Gli ampliamenti del 35% sono previsti in caso di demolizione e ricostruzione, purchè volta al miglioramento della qualità architettonica o energetica… o effettuata secondo criteri di sostenibilità ambientale. L’ampliamento però non potrà superare il limite di 200 metri cubi aggiuntivi. Per fare un esempio pratico, fare un impianto a pannelli solari o utilizzare il riciclo dell’acqua all’interno dell’edificio che si stà ricostruendo, farà agevolare il costruttore di 200 mc aggiuntivi.
Sono esclusi dal piano casa gli edifici commerciali ed industriali e non si potrà modificare nemmeno la destinazione d’uso degli immobili, come invece precedentemente affermato (e poi smentito).
Ci sono ovviamente dei limiti che riguardano le aree di inedificabilità assoluta (che rimangono tali), immobili abusivi (che restano anche essi tali) e quelli situati nei centri storici delle città. In aggiunta a tutto questo arriveranno anche le restrizioni imposte dalle singole regioni. Per iniziare i lavori ci sarà tempo 18 mesi dall’entrata in vigore delle leggi regionali, a meno che non ci sia diversa segnalazione dagli organi regionali.
Del piano casa fanno anche parte le norme relative agli affitti. Poichè dovrebbe essere creato un fondo per aiutare le famiglie che hanno difficoltà a pagare l’affitto. Ma di queste norme, nello specifico, parleremo in un prossimo intervento, quando ne sapremo qualcosa di più.

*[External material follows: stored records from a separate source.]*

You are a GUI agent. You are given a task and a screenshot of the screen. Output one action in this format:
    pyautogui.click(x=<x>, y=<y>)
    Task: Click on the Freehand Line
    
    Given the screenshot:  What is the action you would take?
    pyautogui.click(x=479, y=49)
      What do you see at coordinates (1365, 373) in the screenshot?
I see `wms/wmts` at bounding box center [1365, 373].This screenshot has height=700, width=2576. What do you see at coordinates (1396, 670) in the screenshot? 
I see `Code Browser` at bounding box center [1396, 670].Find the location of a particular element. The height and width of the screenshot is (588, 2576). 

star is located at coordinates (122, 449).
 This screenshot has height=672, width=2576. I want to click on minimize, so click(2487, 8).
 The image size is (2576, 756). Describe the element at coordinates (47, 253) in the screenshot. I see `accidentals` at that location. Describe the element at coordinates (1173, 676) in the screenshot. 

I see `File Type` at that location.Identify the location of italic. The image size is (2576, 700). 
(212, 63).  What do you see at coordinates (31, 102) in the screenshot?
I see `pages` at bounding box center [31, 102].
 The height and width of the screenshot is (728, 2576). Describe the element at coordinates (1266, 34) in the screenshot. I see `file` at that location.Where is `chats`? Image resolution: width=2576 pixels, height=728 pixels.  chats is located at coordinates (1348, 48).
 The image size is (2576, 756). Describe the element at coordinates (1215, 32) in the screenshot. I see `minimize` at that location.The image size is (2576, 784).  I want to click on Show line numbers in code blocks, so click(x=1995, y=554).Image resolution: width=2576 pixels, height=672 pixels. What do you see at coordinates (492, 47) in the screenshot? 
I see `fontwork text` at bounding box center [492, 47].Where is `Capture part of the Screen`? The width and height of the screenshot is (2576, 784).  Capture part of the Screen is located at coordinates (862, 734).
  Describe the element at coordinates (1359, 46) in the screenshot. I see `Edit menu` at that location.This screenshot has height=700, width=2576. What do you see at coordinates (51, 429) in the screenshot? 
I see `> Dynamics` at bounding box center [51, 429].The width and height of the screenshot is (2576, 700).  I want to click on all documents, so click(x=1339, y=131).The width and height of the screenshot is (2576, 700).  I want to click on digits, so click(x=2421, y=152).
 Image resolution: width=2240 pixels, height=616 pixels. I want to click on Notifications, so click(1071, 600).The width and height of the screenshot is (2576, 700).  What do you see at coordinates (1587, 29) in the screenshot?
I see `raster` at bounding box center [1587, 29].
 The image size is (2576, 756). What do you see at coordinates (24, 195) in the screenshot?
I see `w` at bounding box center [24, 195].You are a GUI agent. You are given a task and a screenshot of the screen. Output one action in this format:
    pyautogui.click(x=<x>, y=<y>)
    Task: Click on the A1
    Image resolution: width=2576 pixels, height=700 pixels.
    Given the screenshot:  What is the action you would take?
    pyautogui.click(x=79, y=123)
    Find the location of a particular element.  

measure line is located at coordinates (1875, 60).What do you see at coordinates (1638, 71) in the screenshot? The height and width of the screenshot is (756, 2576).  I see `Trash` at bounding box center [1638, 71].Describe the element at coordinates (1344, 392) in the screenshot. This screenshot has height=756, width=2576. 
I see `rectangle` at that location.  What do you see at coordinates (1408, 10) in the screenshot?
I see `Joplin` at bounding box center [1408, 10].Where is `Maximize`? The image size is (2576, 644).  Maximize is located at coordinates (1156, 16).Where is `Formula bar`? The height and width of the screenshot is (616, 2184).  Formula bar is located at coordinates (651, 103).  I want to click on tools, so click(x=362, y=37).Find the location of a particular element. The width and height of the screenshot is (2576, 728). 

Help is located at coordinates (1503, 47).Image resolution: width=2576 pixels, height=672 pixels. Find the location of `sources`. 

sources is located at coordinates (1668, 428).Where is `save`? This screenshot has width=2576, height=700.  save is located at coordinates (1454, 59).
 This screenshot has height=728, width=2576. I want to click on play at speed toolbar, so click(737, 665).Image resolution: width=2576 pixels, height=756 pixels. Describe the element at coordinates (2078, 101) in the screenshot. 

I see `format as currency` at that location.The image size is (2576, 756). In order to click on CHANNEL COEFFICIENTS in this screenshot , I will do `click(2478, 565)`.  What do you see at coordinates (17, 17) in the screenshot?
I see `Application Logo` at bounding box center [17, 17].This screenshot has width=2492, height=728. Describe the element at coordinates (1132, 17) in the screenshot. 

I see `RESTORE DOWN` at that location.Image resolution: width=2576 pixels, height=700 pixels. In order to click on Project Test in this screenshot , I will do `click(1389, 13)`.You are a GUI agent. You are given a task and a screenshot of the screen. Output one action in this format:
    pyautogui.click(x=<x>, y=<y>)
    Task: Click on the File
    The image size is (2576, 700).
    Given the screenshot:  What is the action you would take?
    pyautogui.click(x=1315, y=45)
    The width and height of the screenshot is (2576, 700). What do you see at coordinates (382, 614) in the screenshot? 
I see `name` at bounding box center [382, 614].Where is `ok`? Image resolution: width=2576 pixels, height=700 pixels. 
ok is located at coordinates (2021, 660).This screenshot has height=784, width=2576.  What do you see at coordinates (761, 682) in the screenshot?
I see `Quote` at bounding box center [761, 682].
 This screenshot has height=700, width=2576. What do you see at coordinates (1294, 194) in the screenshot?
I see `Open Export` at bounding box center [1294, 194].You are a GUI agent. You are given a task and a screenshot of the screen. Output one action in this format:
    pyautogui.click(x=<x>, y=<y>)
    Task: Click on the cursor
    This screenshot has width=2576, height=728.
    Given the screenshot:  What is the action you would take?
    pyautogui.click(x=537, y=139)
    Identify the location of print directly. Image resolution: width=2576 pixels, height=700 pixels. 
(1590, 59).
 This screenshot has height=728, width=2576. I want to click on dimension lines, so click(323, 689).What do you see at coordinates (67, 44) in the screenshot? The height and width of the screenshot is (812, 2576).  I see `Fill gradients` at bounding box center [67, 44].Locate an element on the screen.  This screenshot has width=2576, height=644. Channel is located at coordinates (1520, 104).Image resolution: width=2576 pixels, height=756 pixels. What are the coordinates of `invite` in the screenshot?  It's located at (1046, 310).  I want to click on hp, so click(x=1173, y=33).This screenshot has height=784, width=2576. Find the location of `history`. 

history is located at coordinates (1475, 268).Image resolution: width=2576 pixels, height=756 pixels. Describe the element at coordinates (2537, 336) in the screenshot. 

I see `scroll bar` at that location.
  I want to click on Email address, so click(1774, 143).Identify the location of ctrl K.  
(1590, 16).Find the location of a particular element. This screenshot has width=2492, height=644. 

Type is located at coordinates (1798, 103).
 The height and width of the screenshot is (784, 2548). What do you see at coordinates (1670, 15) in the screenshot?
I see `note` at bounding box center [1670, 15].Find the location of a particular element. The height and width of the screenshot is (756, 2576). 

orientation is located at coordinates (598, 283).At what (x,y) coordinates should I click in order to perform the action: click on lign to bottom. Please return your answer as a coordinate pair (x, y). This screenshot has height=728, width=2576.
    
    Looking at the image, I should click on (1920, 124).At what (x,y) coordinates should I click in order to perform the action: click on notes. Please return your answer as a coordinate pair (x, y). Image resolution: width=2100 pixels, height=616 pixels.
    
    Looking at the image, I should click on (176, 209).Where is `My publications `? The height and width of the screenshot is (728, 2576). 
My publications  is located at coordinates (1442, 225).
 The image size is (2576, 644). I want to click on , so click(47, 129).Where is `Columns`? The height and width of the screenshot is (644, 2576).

Il piano casa quindi esce notevolmente ridimensionato dall’incontro con le regioni. Potra comunque fornire una spinta produttiva al paese? …O c’è il rischio che da un piano molto semplice e chiaro (e forse troppo lassista) si passi a qualcosa di enormemente complicato, pieno di cavilli e restrizioni messi dalle regioni? Quali saranno gli aiuti concreti alle famiglie in difficoltà con l’affitto?
Ci sono ancora troppe domande senza risposte… da parte nostra ci impegnamo a fornirvele quanto prima!